Şayet zat-ı aliniz bu sözleri “günü kurtarma” olarak değil de gerçekten “içinizdeki bir niyetin” beyanı sadedinde ifade ettiyseniz; o zaman size bazı sorularım olacak:

Bir: Bazı devletlerin “terörist” kabul ettiği bir örgüte terörist demek şayet bir zaruret ve “muhatap alınmak” için bir şart ise, o zaman Amerika, AB ve Rusya gibi daha nice devletler Filistin’deki Hamas örgütünü “terörist” ilan ettiği halde zat-ı aliniz bu gruba “terörist” diyor musunuz?.. Hiç ulusal veya uluslar arası toplantı veya görüşmelerde bunu ifade ettiniz mi?... Eğer ifade etmediyseniz, o zaman siz de “muhatap” alınmayacak kategorisinde yer almış oluyorsunuz manasına gelmiyor mu bu?...

İki: 1959 senesinde İspanya’da kurulan ETA örgütü, silahlı bir örgüt idi. Gerçekleştirdiği kanlı eylemler üzerine 1974 senesinde ETA, biri silahlı mücadele, diğeri siyasi-askeri kanat olmak üzere ikiye bölündü ve 1978 tarihinde ETA'nın siyasi kanadı olan Herri Batasuna kuruldu. Ancak bu siyasi kanat, silahlı örgütten ayrıldığı ve siyasete girdiği için İspanya Hükümeti, barışa katkıda ulunduğu için ETA’nın bu siyasi kanadına teşekkür etti ve bir sene sonra da 1979 tarihinde İspanya, Bask bölgesinin özerk statüsünü onayladı...
Eğer zat-ı alinizin düşündüğü ve iddia ettiği gibi, terör örgütü olan ETA’ın siyasi kanadına, İspanya hükümeti sizin gibi davransaydı ve “muhatap” kabul etmeseydi: “...siyasi temsilcisi olduğunuz o terör örgütüne siz ‘terör örgütü’ ikrarı ve ilanında bulunmadıkça biz sizi ‘muhatap’ kabul etmeyiz” deseydi, her halde orada da o günkü barış tesis edilemezdi...

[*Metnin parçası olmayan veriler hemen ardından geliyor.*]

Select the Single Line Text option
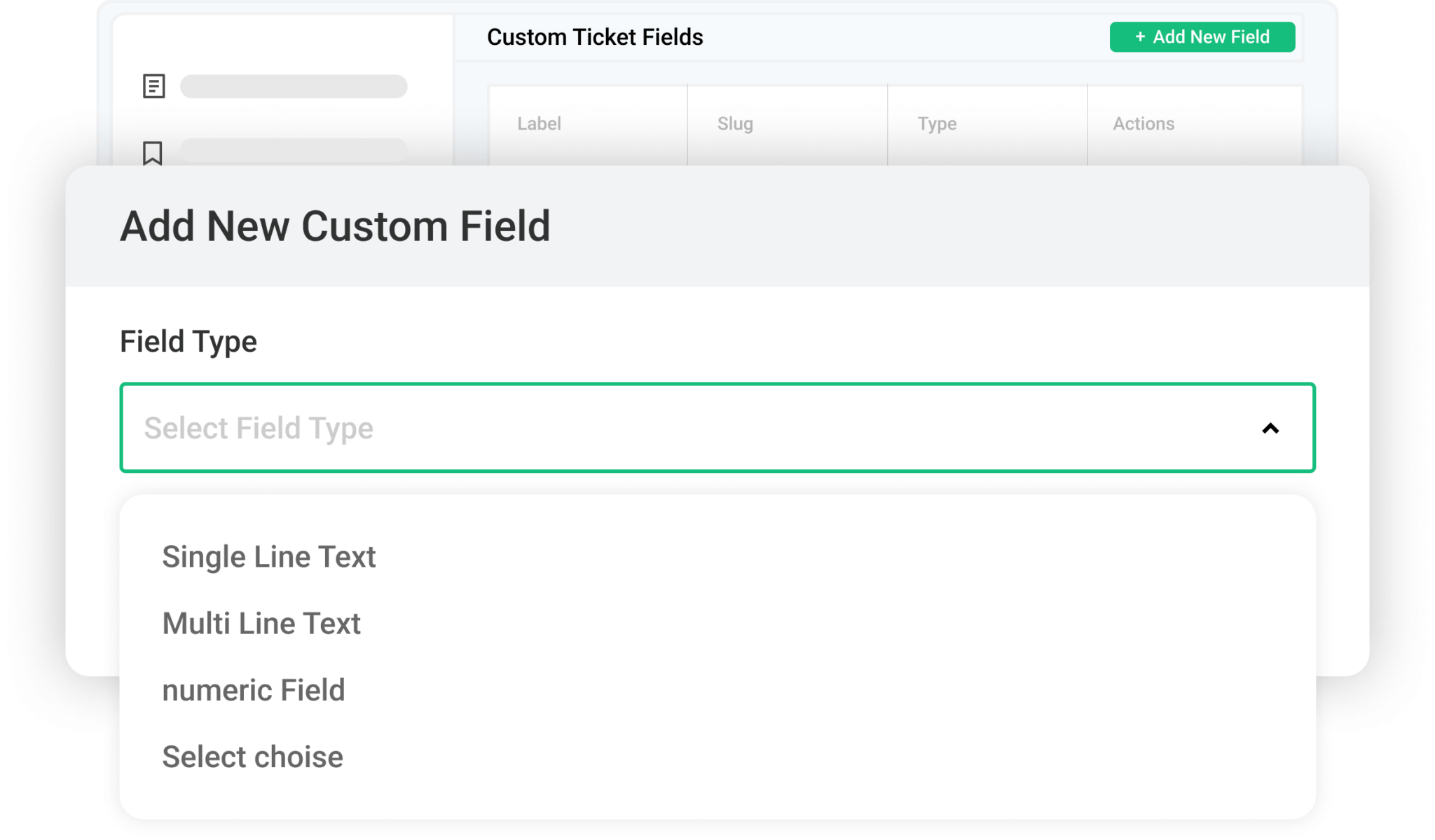pos(269,556)
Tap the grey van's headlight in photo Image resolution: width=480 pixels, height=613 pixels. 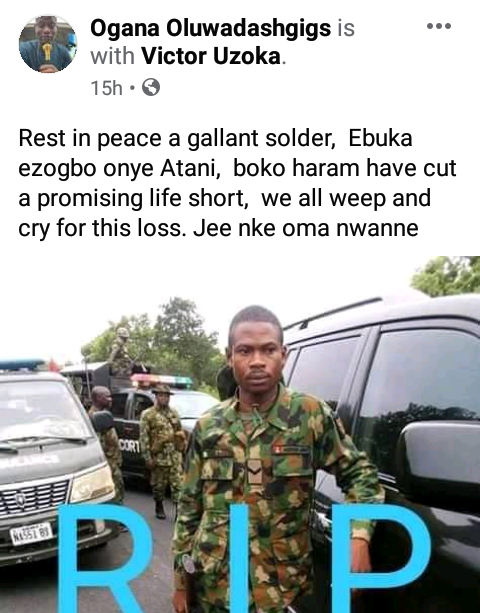[92, 484]
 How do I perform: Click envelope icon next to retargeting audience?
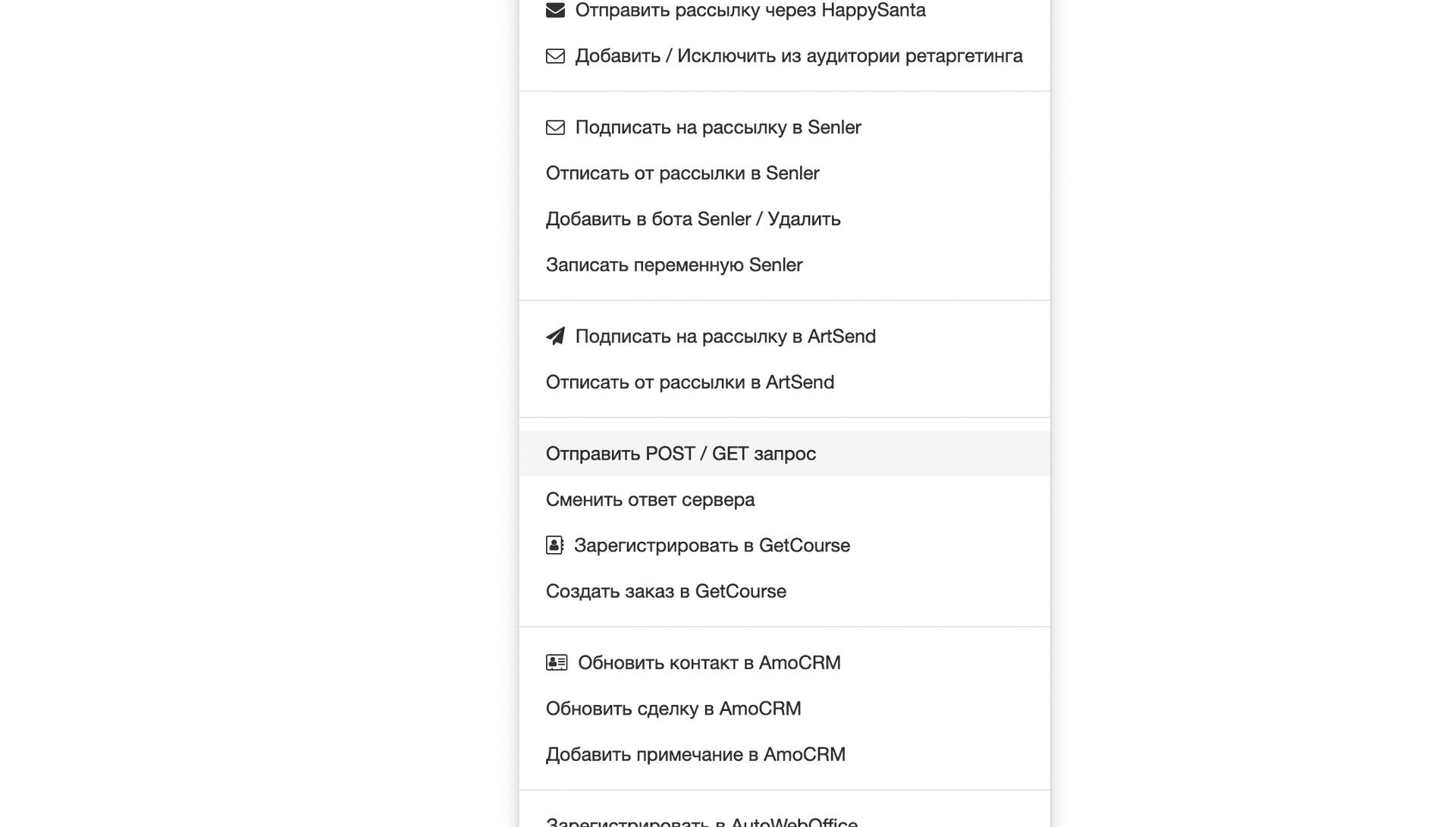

Üç: İngiltere’de IRA da silahlı bir terör örgütü idi ve İngiliz devletinin güvenlik güçleriyle kıyaysa bir “düşük ölçekli savaş” halinde idi. Ancak belli bir süre sonra “silah bıraktı”ğını ilan edince Başbakan sayın Blair "Silahını bırakması şartıyla şeytanla bile görüşürüm" dedi ve IRA'nın siyasi temsilcisi olan Sinn Fein ile önce gayri resmi, sonra da resmi diyalog başlattı...
Şayet İngiltere Başbakanı sayın Blair -sizin gibi- : bu temsilciler, ayrıldıkları o arkadaşlarını “terör” örgütü ilan etmedikçe onlar da o terör örgütü gibi terör örgütüdür ve ben onlarla asla görüşmem, onlar şiddeti reddetseler bile o arkadaşlarını “terörist” ilan etmedikçe ben onları bu Parlamento çatısı altında “muhatap” kabul etmem deseydi, her halde yine bir müspet sonuç alınamazdı...

Dört: Bütün büyük devletler, Filistinli kardeşlerimizin bir kısmını temsil eden Hamas örgütünü terörist ilan ettiği halde, sizin eski hükümetiniz onları davet edip Ağırladı ve “meşru” seçimlerini meşru görerek -bence de- haklı olan davalında onları “muhatap” kabul etti... Pek iyi, eski hükümetiniz neden: “madem ki dünya seni terörist ilan etmiş durumda” o zaman biz de seni “muhatap” alamayız demedi?...
Demek ki, bazılarının terörist dediğine siz de hem şahsen hem de hükümet olarak “terörist” ilan etmiyor ve muhatap kabul ediyorsunuz...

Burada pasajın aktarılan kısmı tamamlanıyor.